Bref, balade, un Transalaski, un squelettarley, des trucs étranges qui sont assez normaux ici..

Puis faire la traditionnelle photo devant le poteau !

Bref, on pourra dire que c’est n’importe quoi, comme si on arrivait à prendre un peu de recul, qu’on est un peu débile, mais on a laissé nos pensées d’adultes à la maison, on est juste des gamins qui sautent dans les flaques, parce que c’est drôle d’être sous la pluie, c’est drôle de devoir utiliser un tendeur pour pas que le poncho s’envole !

on est juste des gamins qui sautent dans les flaques

Puis encore, on referait le monde, autour du braséro, à partager ce qu’on a emmené à manger, à boire, à écouter les passionnantes aventures de motards venus se joindre à nous. Ou pas.

Comme tous les ans, je raterai le feu d’artifice. Parce que j’aime pas ça, parce que j’aurai les pieds tempés, punition pour avoir laissé les après-ski dans le auvent sans protection (mais consolation, des chaussettes de rechange en pagaille) puis parce qu’on est tellement bien en boule dans le duvet qu’on ne s’en prive pas.

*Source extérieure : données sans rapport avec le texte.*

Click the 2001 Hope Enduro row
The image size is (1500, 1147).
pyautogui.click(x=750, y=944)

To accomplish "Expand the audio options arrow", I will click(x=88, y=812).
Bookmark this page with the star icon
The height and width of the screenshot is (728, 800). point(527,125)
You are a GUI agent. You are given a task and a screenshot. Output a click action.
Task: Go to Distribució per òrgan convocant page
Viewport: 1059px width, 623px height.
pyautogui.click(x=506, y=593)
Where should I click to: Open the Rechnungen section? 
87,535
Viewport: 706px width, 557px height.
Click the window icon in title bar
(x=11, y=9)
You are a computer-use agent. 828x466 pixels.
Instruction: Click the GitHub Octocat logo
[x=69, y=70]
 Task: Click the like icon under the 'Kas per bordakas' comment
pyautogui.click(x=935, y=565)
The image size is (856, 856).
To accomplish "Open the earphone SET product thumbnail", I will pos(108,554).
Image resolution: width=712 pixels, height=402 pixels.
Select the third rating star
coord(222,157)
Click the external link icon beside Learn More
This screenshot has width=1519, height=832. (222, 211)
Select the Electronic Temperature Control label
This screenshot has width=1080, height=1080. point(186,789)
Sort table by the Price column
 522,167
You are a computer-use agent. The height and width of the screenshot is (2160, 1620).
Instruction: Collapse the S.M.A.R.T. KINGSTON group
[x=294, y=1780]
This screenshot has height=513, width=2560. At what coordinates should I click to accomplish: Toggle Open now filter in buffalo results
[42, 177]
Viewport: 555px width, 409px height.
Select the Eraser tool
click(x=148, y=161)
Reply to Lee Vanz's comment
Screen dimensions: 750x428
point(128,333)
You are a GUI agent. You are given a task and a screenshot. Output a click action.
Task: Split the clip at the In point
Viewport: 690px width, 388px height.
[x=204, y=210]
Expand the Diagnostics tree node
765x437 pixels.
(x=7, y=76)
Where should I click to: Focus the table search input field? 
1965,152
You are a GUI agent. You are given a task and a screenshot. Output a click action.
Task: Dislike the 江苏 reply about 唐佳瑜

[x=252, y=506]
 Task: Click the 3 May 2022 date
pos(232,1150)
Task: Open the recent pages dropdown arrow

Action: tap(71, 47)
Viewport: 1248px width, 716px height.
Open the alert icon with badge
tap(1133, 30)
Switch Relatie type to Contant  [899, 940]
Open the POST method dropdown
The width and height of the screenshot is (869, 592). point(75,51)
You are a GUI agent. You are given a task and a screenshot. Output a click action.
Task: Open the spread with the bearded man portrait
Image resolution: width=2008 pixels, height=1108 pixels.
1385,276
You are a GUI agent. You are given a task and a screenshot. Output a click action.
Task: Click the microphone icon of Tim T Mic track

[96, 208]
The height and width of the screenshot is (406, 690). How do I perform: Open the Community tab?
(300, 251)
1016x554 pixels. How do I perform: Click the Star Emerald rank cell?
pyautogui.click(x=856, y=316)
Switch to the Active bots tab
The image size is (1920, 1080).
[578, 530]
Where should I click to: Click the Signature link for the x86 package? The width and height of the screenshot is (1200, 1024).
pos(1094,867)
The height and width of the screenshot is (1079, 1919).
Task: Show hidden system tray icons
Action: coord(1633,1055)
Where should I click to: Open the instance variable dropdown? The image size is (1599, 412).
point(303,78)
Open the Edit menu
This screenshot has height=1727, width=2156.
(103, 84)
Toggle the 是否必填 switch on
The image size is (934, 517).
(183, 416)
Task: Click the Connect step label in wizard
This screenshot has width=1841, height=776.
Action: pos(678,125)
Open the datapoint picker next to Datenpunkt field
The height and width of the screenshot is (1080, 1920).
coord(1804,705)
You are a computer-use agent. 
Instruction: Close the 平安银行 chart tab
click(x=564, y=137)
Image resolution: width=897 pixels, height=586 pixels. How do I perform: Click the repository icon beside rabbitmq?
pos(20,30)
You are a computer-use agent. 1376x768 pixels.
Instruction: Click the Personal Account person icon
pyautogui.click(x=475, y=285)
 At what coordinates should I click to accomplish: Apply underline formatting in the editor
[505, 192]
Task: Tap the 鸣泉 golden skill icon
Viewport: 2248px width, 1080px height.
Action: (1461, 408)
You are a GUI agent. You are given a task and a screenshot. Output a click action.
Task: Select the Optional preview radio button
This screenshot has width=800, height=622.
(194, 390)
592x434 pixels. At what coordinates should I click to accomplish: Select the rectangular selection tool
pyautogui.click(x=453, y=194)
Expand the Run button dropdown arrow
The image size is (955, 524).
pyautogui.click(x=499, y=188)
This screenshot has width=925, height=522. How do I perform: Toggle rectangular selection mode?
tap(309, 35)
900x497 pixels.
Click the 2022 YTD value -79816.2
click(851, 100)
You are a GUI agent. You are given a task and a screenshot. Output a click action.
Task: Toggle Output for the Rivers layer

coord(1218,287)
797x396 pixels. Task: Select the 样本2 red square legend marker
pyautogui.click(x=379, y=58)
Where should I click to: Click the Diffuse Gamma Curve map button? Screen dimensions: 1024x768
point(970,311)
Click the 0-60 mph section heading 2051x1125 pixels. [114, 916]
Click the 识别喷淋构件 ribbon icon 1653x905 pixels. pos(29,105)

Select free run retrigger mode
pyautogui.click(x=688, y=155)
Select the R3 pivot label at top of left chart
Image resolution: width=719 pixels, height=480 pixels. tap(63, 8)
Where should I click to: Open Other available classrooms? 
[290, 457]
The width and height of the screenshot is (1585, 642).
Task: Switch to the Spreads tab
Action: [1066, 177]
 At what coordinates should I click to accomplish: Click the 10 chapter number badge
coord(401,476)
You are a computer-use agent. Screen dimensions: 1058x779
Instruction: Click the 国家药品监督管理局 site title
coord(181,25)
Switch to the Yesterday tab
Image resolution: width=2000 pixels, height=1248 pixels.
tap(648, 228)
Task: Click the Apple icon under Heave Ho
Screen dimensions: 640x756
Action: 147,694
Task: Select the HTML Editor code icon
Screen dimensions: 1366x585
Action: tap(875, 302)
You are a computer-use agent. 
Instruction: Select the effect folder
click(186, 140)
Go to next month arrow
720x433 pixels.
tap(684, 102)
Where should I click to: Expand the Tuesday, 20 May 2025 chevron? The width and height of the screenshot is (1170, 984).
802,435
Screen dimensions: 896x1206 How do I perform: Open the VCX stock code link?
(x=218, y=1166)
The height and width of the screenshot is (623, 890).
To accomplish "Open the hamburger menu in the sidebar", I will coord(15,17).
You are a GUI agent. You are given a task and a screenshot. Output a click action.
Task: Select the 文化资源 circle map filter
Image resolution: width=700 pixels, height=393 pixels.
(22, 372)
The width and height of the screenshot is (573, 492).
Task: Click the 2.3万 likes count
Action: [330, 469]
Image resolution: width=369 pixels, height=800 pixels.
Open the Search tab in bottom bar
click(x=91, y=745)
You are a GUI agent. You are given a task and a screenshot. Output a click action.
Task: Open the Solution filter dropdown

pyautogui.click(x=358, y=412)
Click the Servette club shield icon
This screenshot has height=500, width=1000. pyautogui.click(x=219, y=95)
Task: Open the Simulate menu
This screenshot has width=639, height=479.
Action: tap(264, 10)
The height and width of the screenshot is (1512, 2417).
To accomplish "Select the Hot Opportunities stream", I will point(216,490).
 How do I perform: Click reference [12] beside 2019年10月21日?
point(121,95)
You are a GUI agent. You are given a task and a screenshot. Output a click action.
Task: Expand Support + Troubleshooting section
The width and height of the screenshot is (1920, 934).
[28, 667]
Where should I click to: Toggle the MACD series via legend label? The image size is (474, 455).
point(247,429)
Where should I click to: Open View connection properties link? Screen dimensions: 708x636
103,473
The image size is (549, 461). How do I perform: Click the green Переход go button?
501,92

on est tellement bien en boule dans le duvet qu’on ne s’en prive pas

Puis il faudrait un peu de magie aussi, sur un week-end comme ça ? Par exemple, il pourrait neiger toute la nuit, ça serait bien ! L’émerveillement de découvrir le site sous 20 ou 30 cm de neige, ça serait vraiment parfait !

Et bien sûr, comme dans un rêve, Tintin démarre au quart de tour alors que d’autres bataillent avec la faiblesse de leurs batterie et le tour des popottes pour emprunter un booster, si tu as des problèmes tu as aussi des amis !

La sortie du champs serait un peu compliquée par cette neige, mais l’entraide réchauffe les coeurs, et les corps, surtout lorsqu’il s’agit de pousser les moto camionesques sur ce champ. Le retour en toute sécurité grâce au salage des routes, à travers un payage blanc completerait la féérie du moment, avec, forcément, la petite blague du gars qui rate l’intersection et se retrouve à Meymac au lieu de la route de Limoges, parce qu’il faut bien rigoler de quelque chose. Et comme un difficile retour à la réalité, l’arrêt au Mc Do de Limoges nous rappelera combien la société d’où on vient, où on va, est fait d’individualisme, de consumérisque et de choses dégueulasse, du contraire de l’esprit de cette hivernale.

Voilà, c’est à ça que pourrait ressembler une participation aux Millevaches réussie.